◆ Quoted passage ◆
____

Women advocating for human trafficking victims, leading ‘Walk for Freedom’ efforts

Amanda Ferguson (left) and Tory Bauer lead a group of silent walkers down Gering's 10th Street during the WAlk for Freedom in 2019. The rally aims to bring awareness to human trafficking.

Two area women have begun efforts to organize an annual walk aimed at raising awareness of human-trafficking victims.

Tory Bauer and Amanda Ferguson have started spreading the word about the event, the Walk for Freedom, this month as January highlights Human Trafficking Awareness.

Bauer explained that the two women became involved in the annual walk, which is an organized effort of awareness rallies throughout the U.S. and countries throughout the world to highlight human trafficking and slavery. The goal of the walk is to abolish slavery, everywhere, according to the Walk for Freedom website, a21.org.

Last year’s rally was put together rather hurriedly, Bauer said. People who wish to organize rallies complete an application process and Bauer and Ferguson learned just three weeks prior to the event that their effort had been approved.

Though some details are still evolving, the walk will be held on Oct. 17. Participants in the rally walk, in a silent, single-file line, dressed in black, holding signs and posters. Through their church and others

Bauer and Ferguson have drawn from their own experiences to become advocates in educating others about human trafficking. Bauer worked with human trafficking victims during a three-month internship in Germany.

“I felt a call from the Lord to do that,” she said. “...The burden has not left. It’s so prevalent here, the Lord is like, ‘It’s here. You need to tell people about it.’”

She learned about an organization, The Justice Project, through former Mitchell Berean Church Pastor Giles Armstrong. In Germany, prostitution is legal, with leaders decriminalizing prostitution and believing that it fuels the economy, Bauer said. The Justice Project operates a drop-in cafe in close proximity to the Red Light District, an area where women are sold in prostitution, and a safe house for women who are looking to escape the lifestyle. Through The Justice Project, women are also provided assistance, from work training to therapy.

____

◆ What to work on ◆
- A) According to the article on the Walk for Freedom, on what date will the walk be held?
- B) From the article on the Walk for Freedom, copy the stretch from "Tory Bauer and" through "Human Trafficking Awareness.".
- C) List every person named in the article on the Walk for Freedom.

____

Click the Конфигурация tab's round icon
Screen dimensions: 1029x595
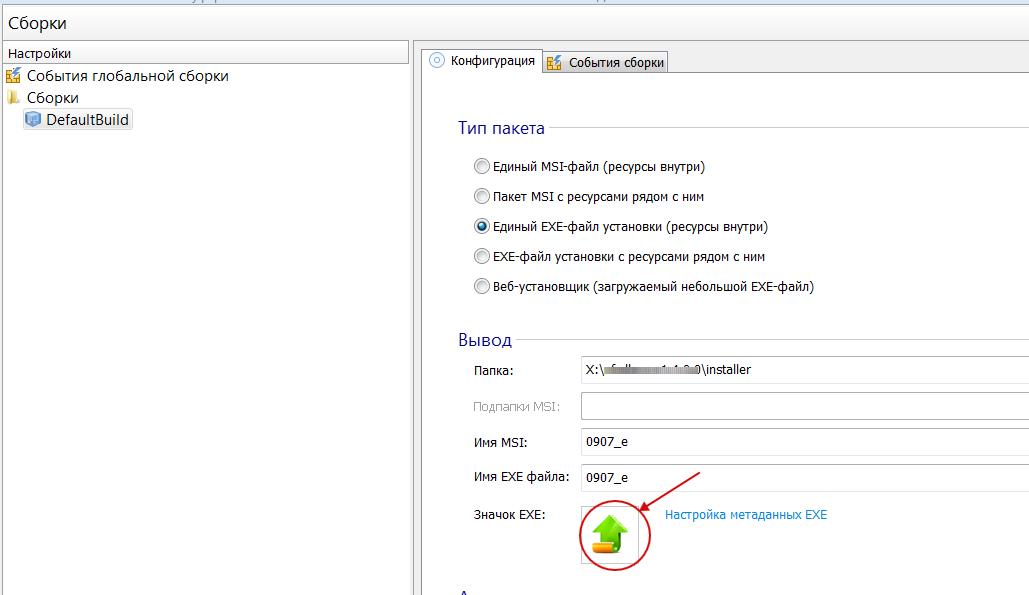click(436, 61)
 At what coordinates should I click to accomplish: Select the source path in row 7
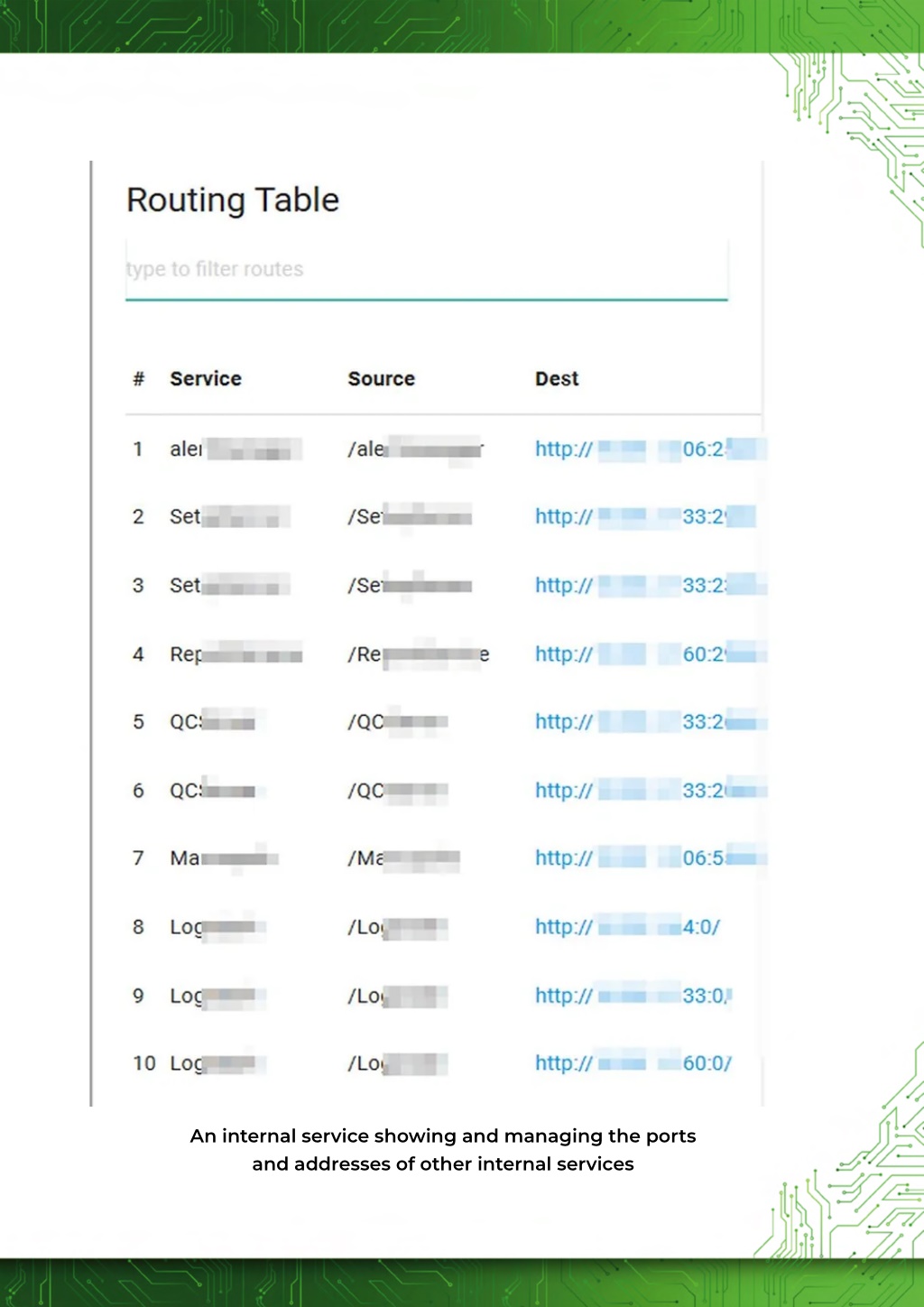click(x=404, y=858)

____

◆ Solutions ◆
- A) Oct. 17

- B)
Tory Bauer and Amanda Ferguson have started spreading the word about the event, the Walk for Freedom, this month as January highlights Human Trafficking Awareness.

- C) Amanda Ferguson, Tory Bauer, Giles Armstrong